Demag Plastics Group will close the Van Dorn Demag screw factory in Fountain Inn, S.C., by the end of the year - cutting 43 jobs - and plans to move screw production to the Van Dorn injection press assembly plant in Strongsville, Ohio.
The machinery maker blamed the sluggish U.S. market. The firm filed a closing notice with the government Sept. 18, then issued a news release Sept. 25.
``We are moving screws, barrels, nonreturn valves and other small components that were made there into the Strongsville plant,'' said Bill Carteaux, president and chief executive officer.
The Fountain Inn factory will close Dec. 31. Employees are getting a ``stay put'' bonus to encourage them to remain at work through the end, as the company builds inventory before switching to screw manufacturing in Strongsville.
Demag Plastics Group also has provided severance packages and outplacement assistance.
Calling the Fountain Inn employees ``extremely hard-working men and women,'' Carteaux said the company regrets having to close the facility. ``These people have bent over backwards to do the things we asked them to do to salvage that plant,'' he said.
But the U.S. injection molding machine market remains at about half the level of three years ago, Carteaux said. ``Many molders who purchase injection molding machines have closed or relocated outside the U.S. The market situation is not expected to improve,'' he said.
Van Dorn Demag and its German-based sister company, Demag Ergotech, became a single company late last year, called Demag Plastics Group.

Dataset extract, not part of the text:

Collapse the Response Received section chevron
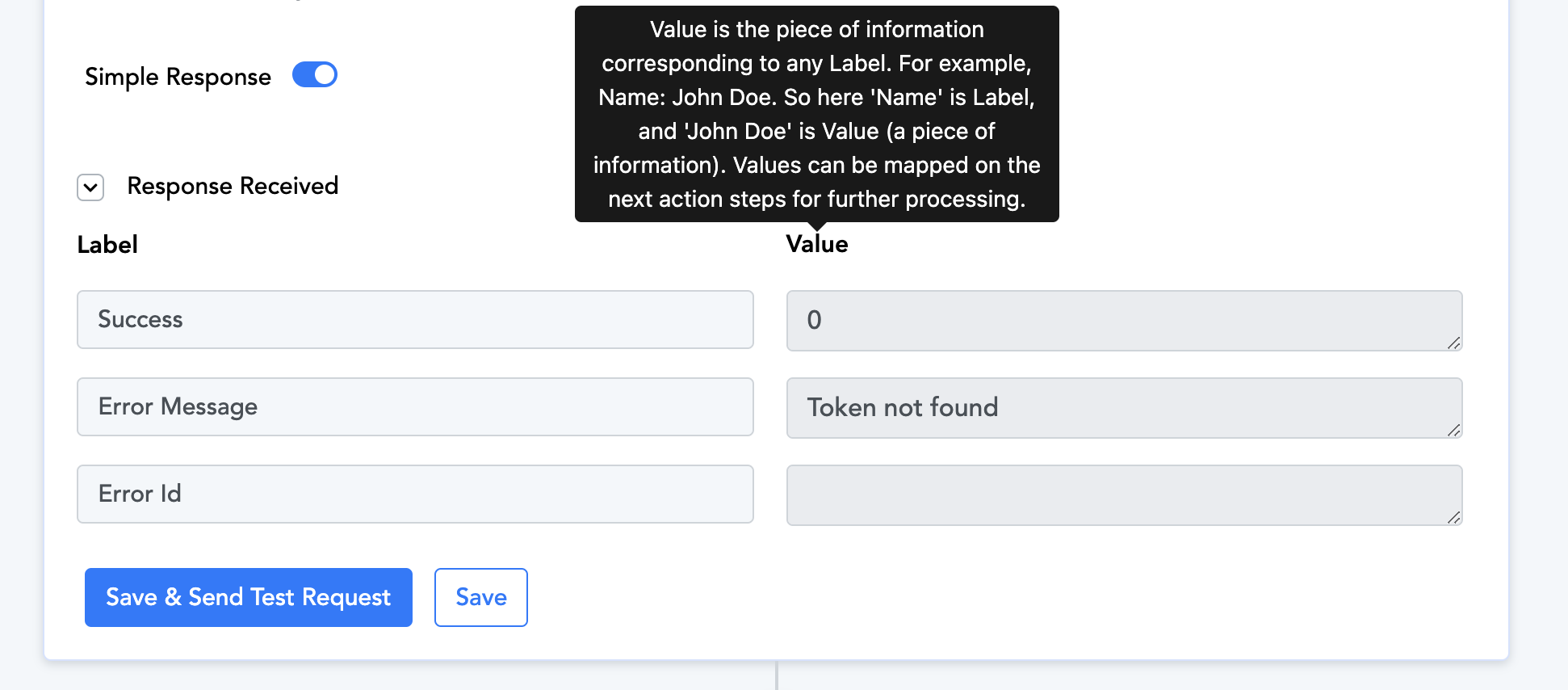The width and height of the screenshot is (1568, 690). (x=90, y=187)
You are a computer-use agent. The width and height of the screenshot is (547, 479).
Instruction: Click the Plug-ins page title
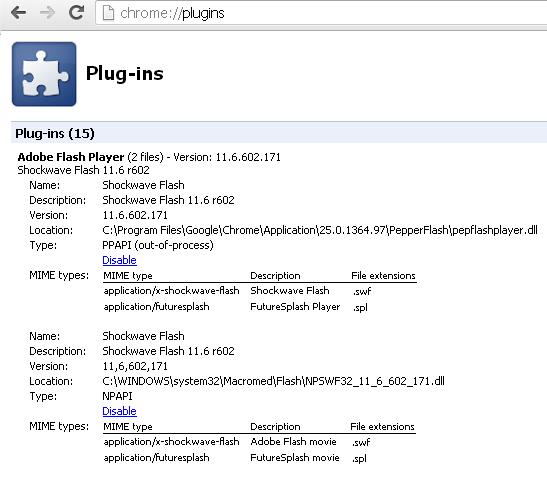(125, 74)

Even before the official merger, the two injection press makers had cooperated as sister companies under their parent, Mannesmann Plastics Machinery AG of Munich.
Carteaux said the Strongsville factory freed up space through lean manufacturing and kaizen programs, which allowed the company to move out some old metalworking equipment. He said Strongsville will add some employees when the screw operation moves to Ohio.
Van Dorn does buy some specialty screws and barrels from outside suppliers, but Carteaux said having in-house production is important for his company, and all of MPM.
Meanwhile, as previously reported, the company is close to finalizing the sale of another South Carolina operation, a factory in Duncan that employs 24, machining parts such as toggle components, platens and some items for injection units.
``We do have a letter of intent,'' Carteaux said by telephone Sept. 25. He declined to name the buyer, but said the new owner will continue machining those components for Van Dorn presses and will work for other customers.
``We do have a long-term supply agreement with them,'' he said.
Carteaux said demand from the Van Dorn-brand presses alone was not enough to fill capacity in Duncan.